It is known that we can convert between diffusion (SDE) and flow (ODE) models at inference time without retraining. But how is this possible? What is the intuition and purpose? What are the pros and cons of diffusion vs. flow?
Rectified flow (RF) provides a deterministic ODE (a.k.a. flow) model, of the form \(\mathrm d Z_t = v_t(Z_t)\mathrm d t\), which generates the data \(Z_1\) starting from initial noise \(Z_0\). This approach simplifies the generative process compared to diffusion models, which rely on a stochastic differential equation (SDE) to generate data from noise, such as DDPM and score-based models.
Nonetheless, since the work of DDIM
Why and how is it possible to convert between SDEs and ODEs? What is the intuition?
Why would we bother to add diffusion noise given that ODEs are simpler and faster? What are the pros and cons of diffusion vs. flow?
This blog post explores these questions. For a more detailed discussion, see Chapter 5 of the Rectified Flow Lecture Notes. Related works include DDIM
Given a coupling \((X_0, X_1)\) of noise and data points, rectified flow defines an interpolation process, such as \(X_t = t X_1 + (1 - t) X_0\), and “rectifies” or “causalizes” it to yield an ODE model \(\mathrm{d} Z_t = v_t(Z_t) \, \mathrm{d} t\) initialized from \(Z_0 = X_0.\) The velocity field is given by \(v_t(z) = \mathbb{E}[\dot{X}_t \mid X_t = z],\) which is estimated by minimizing a loss like \(\mathbb{E}_{t, X_0, X_1} [ \| \dot{X}_t - v_t(X_t) \|^2 ].\)
A key property of the RF ODE is its marginal preserving property: the distribution of \(Z_t\) on the ODE trajectory matches the distribution of \(X_t\) on the interpolation path at each time \(t\). This is ensured by constructing the velocity field \(v_t\) in an inductive way: if the distributions of \(X_t\) and \(Z_t\) match up to a given time, the constructed \(v_t\) guarantees they will continue to match at the next infinitesimal step. As a result, the final output \(Z_1\) of the ODE follows the same distribution as \(X_1\), the target data distribution. By being “scheduled to do the right thing at the right time,” the process guarantees the correct final result.

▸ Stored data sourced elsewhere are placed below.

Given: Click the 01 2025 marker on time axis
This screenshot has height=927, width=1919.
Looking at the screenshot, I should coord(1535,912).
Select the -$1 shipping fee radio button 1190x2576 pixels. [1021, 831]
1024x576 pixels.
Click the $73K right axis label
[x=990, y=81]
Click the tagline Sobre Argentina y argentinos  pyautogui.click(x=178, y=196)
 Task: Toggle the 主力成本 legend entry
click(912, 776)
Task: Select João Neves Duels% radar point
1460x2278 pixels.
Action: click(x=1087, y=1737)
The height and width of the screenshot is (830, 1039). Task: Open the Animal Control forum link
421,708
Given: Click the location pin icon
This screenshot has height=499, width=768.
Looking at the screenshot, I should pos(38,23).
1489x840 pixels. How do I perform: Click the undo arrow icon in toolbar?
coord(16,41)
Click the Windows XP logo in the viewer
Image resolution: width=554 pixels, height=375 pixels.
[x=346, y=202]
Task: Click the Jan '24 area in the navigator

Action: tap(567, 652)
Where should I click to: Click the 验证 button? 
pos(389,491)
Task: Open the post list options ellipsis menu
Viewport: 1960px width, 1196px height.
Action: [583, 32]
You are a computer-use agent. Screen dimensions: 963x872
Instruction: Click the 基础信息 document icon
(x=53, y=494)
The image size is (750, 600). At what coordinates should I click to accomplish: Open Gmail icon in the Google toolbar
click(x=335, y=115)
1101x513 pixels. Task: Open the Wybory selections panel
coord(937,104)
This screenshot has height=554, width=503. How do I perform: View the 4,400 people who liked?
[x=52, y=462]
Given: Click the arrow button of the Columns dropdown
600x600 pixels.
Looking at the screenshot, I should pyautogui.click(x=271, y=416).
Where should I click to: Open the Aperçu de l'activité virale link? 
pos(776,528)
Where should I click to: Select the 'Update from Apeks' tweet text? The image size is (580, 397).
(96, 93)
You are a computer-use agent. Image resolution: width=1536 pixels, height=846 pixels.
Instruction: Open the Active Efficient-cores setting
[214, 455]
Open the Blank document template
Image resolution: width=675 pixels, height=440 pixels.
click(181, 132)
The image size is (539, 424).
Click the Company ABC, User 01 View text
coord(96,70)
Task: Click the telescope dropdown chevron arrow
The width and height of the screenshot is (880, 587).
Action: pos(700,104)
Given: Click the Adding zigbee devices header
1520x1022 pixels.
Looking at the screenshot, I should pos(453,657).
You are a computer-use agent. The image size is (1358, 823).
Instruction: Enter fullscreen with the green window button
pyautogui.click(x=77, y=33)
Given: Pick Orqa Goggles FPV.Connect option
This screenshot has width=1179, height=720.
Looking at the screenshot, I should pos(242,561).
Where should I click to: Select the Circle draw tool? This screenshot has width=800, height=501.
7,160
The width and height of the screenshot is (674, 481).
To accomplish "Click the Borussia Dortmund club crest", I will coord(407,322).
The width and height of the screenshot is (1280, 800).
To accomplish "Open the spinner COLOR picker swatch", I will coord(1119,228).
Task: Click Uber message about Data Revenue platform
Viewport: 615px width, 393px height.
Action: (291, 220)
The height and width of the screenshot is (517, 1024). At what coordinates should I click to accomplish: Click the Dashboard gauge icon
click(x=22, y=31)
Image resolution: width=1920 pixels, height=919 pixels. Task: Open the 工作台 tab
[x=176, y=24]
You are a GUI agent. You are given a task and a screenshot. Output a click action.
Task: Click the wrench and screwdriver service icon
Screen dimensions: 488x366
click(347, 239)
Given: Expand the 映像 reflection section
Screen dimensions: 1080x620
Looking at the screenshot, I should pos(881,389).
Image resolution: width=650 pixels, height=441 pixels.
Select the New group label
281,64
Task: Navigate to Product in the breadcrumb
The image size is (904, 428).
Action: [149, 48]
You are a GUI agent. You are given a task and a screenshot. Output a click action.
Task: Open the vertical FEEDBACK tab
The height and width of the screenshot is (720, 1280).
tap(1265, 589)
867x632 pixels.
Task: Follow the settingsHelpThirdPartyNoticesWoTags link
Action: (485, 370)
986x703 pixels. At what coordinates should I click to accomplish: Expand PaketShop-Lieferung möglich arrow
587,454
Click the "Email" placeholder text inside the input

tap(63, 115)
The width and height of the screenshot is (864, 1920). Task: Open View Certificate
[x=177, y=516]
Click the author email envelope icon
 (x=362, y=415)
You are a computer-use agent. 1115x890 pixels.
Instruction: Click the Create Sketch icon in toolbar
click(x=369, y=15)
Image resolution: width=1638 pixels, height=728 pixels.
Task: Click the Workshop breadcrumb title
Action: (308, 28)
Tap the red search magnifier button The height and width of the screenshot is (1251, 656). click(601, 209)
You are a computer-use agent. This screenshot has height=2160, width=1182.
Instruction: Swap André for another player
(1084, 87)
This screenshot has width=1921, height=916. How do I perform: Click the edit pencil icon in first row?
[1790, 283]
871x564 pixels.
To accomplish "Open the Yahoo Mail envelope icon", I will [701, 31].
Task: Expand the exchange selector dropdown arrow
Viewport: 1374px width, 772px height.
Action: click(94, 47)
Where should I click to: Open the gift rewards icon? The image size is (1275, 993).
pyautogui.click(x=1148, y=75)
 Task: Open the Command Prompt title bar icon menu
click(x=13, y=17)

However, one challenge is that errors can accumulate over time as we solve the ODE \(\mathrm{d} Z_t = v_t(Z_t) \mathrm{d} t\) in practice. These errors arise from both model approximations and numerical discretization, causing drift between the estimated distribution and the true distribution. The problem can compound: if the estimated trajectory \(\hat{Z}_t\) deviates significantly from the distribution of \(X_t\), the update direction \(v_t(\hat{Z}_t)\) becomes less accurate and can further reinforce the deviation.
To address this problem, we may introduce a feedback mechanism to correct the errors. One such approach is to use Langevin dynamics.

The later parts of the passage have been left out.